When several investors with different risk aversions trade competitively in a capital market, the allocation of wealth fluctuates randomly between them and acts as a state variable against which each market participant will want to hedge. This hedging motive complicates the investors' portfolio choice and the equilibrium in the capital market. Although every financial economist is aware of this difficulty, to our knowledge, this issue has never been analyzed in detail. The current paper features two investors, with the same degree of impatience, one of them being logarithmic and the other having an isoelastic utility function.
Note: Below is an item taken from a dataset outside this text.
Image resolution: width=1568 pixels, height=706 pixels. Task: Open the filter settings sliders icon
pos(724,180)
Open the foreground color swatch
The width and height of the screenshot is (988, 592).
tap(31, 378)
They face one risky constant-return-to-scale stationary production opportunity and they can borrow and lend to and from each other. The behavior of the allocation of wealth is characterized, along with the behavior of the rate of interest and that of the security market line. The two main results are: (1) investors in equilibrium do revise their portfolios over time so that some trading takes place, (2) provided some conditions are satisfied, the allocation of wealth admits a steady-state distribution at an interior point; this is in contrast to the certainty case, where one investor in the long run holds all the wealth. The existence of trading opens the way to a theory of capital flows and market trading volume.

Suggested Citation

  • Bernard Dumas, 1986. "Two-Person Dynamic Equilibrium: Trading in the Capital Market," NBER Working Papers 2016, National Bureau of Economic Research, Inc.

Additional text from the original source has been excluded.